Task details => Your answer must be an exact repeat of the lines from the one containing "Task: Open the" through the last line of the records, both included, with no pictures.

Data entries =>
::::
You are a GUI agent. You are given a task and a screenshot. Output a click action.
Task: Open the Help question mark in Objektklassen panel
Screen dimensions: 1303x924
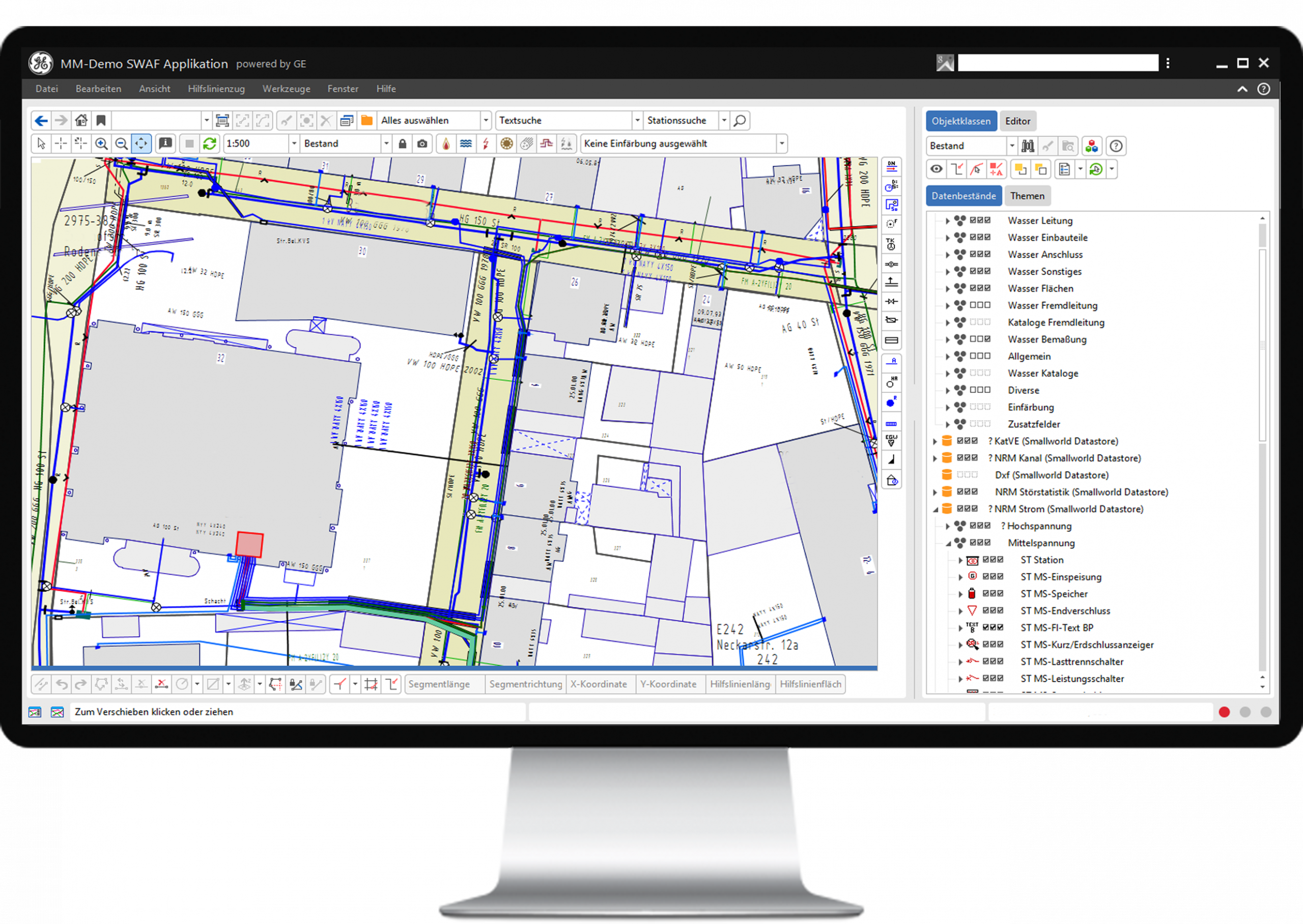coord(1116,146)
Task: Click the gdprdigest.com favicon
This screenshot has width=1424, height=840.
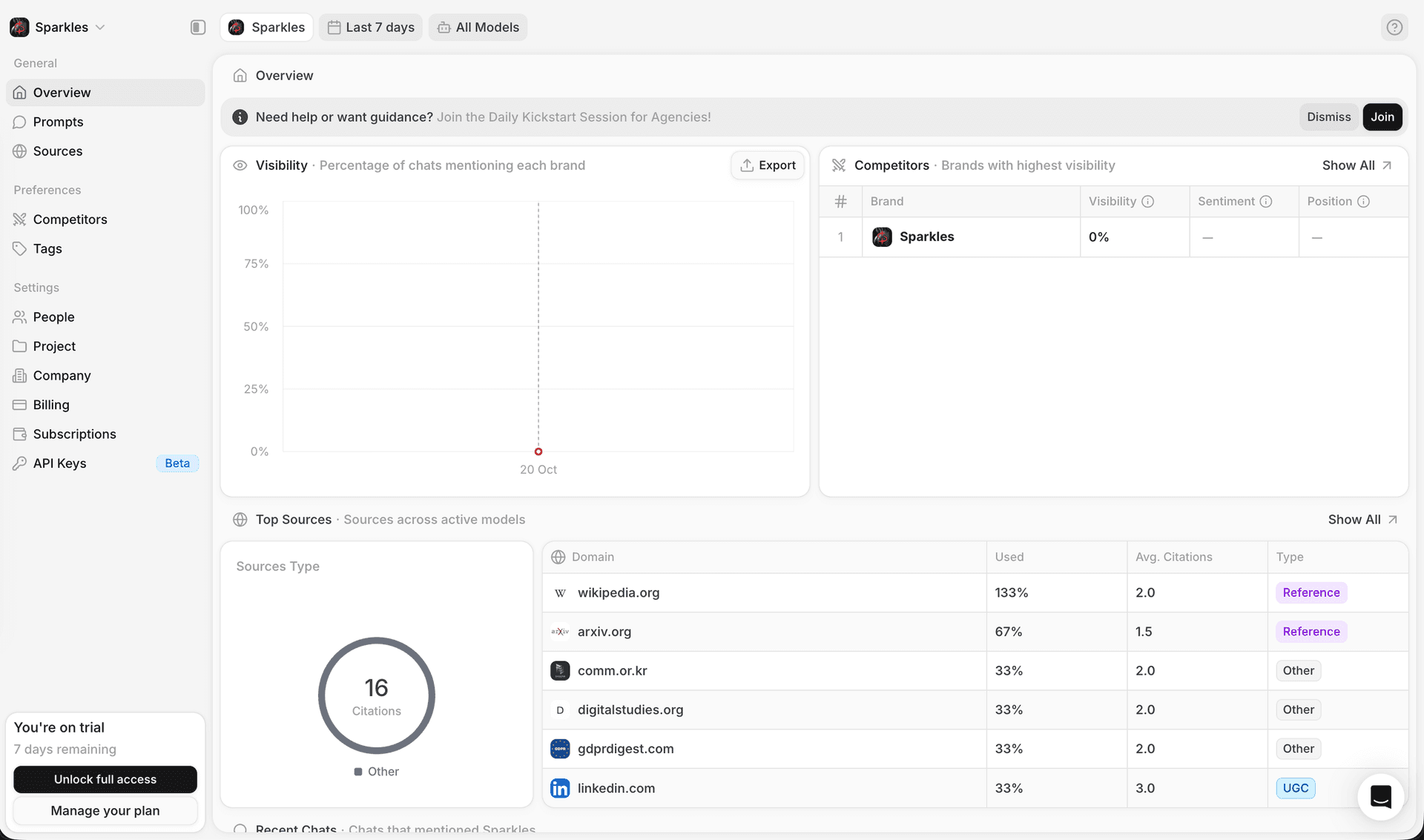Action: point(560,749)
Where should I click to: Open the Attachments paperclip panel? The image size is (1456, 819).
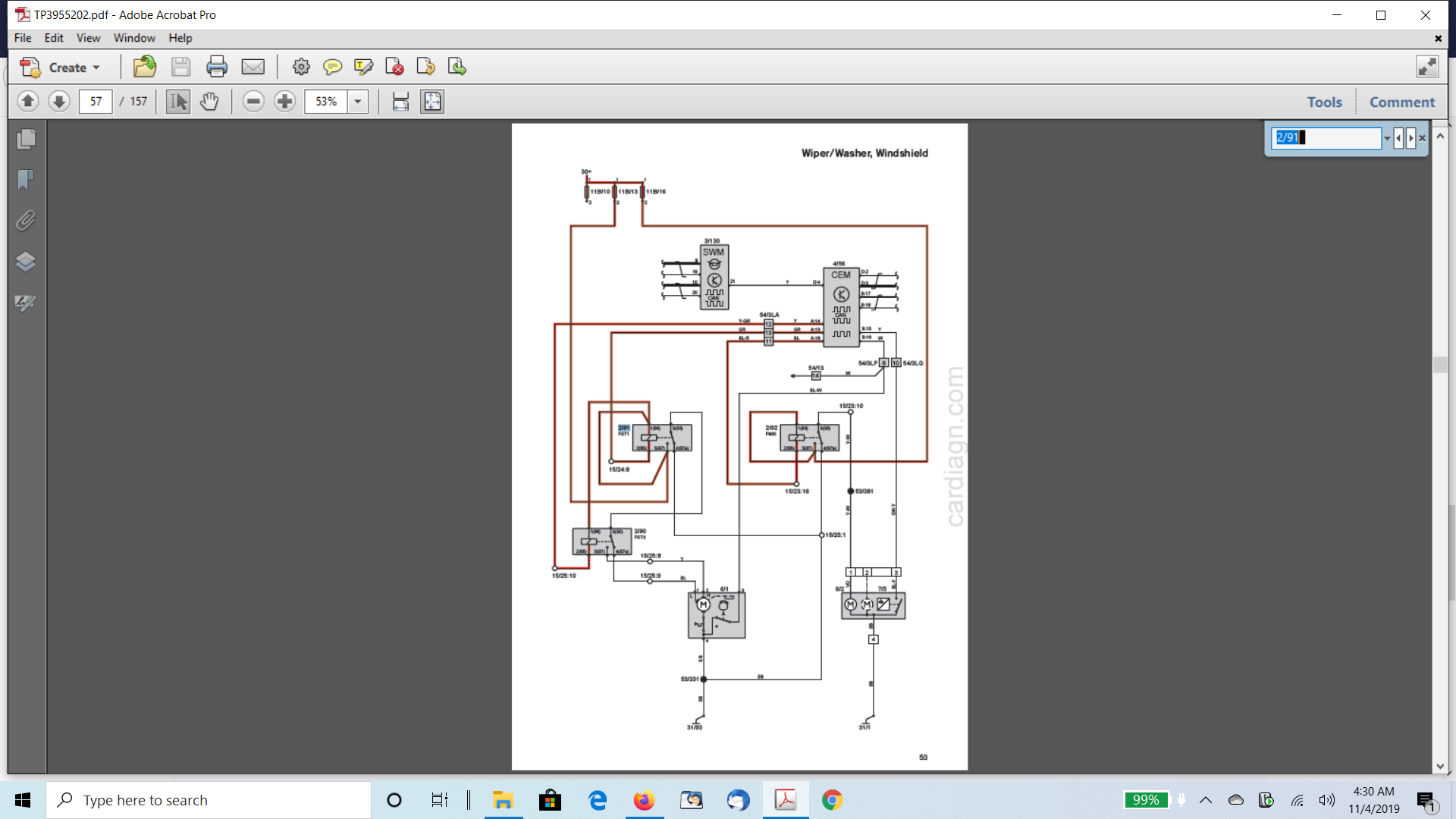point(25,221)
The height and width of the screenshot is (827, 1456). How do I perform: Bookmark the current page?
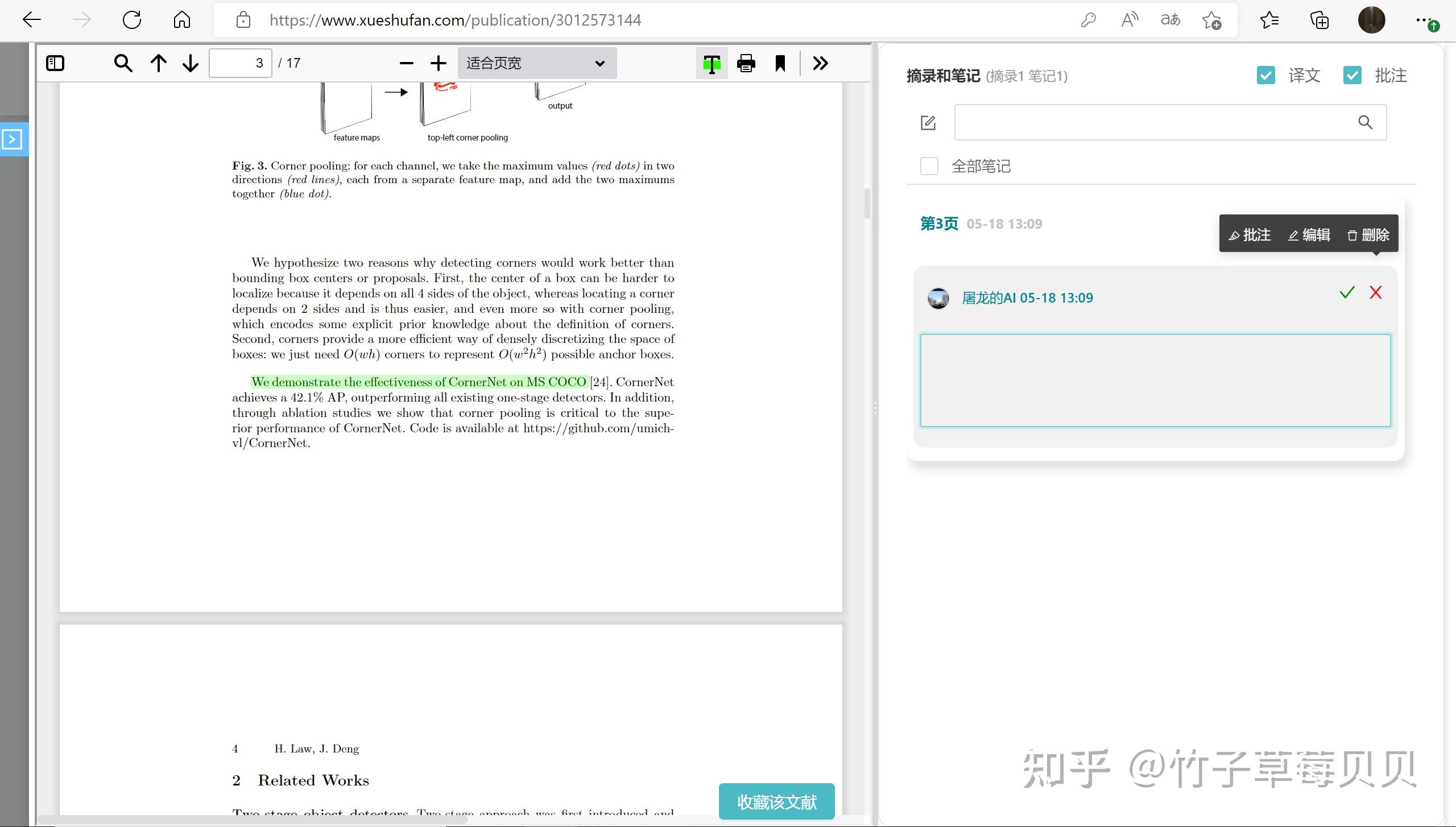(x=780, y=63)
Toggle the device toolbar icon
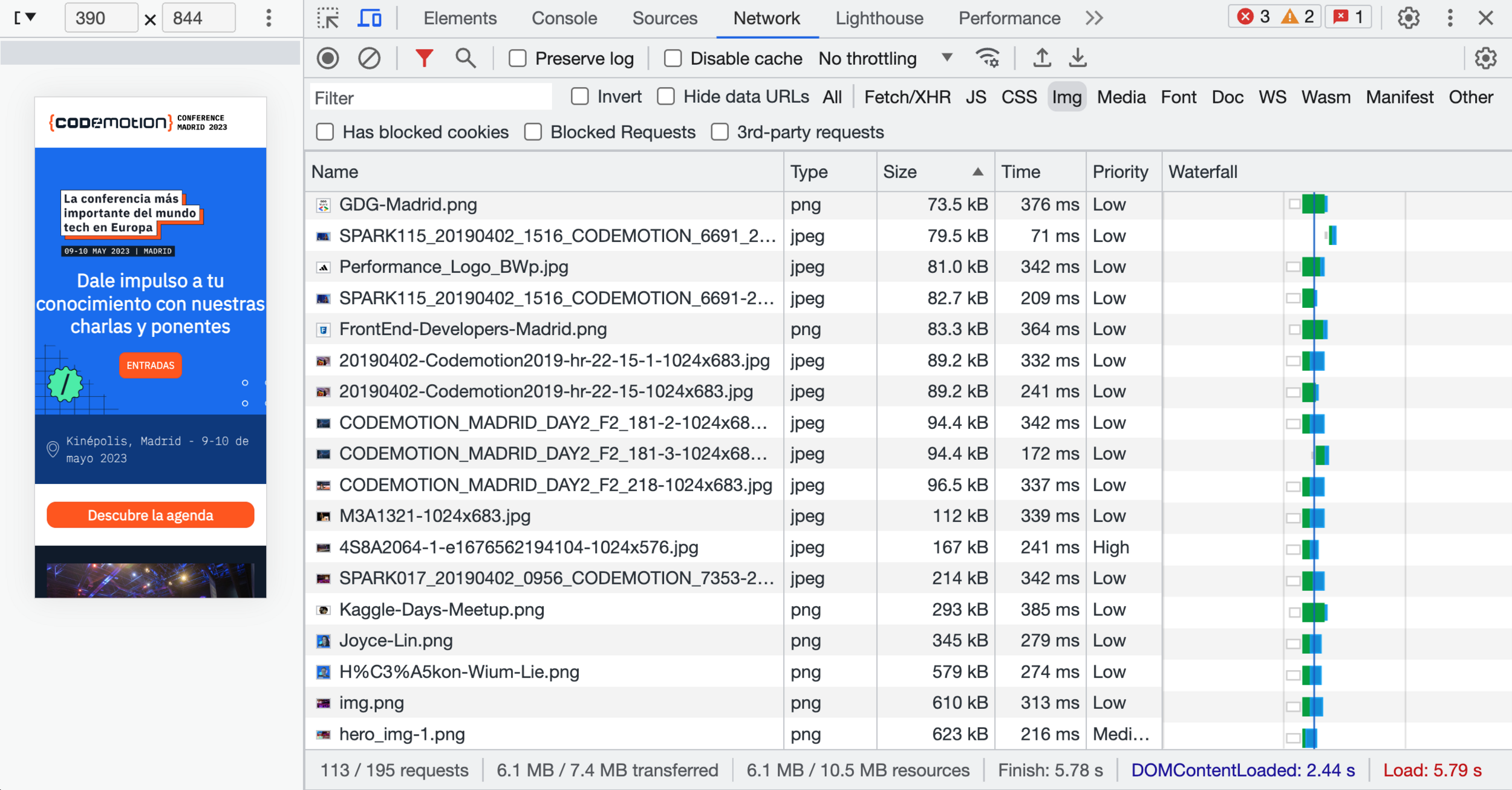The width and height of the screenshot is (1512, 790). pos(370,18)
::::
Response to the exercise =>
Task: Open the Help question mark in Objektklassen panel
Screen dimensions: 1303x924
coord(1116,146)
Task: Click the gdprdigest.com favicon
This screenshot has width=1424, height=840.
Action: point(560,749)
Where should I click to: Open the Attachments paperclip panel? The image size is (1456, 819).
point(25,221)
The height and width of the screenshot is (827, 1456). How do I perform: Bookmark the current page?
(x=780, y=63)
Toggle the device toolbar icon
The width and height of the screenshot is (1512, 790). pos(370,18)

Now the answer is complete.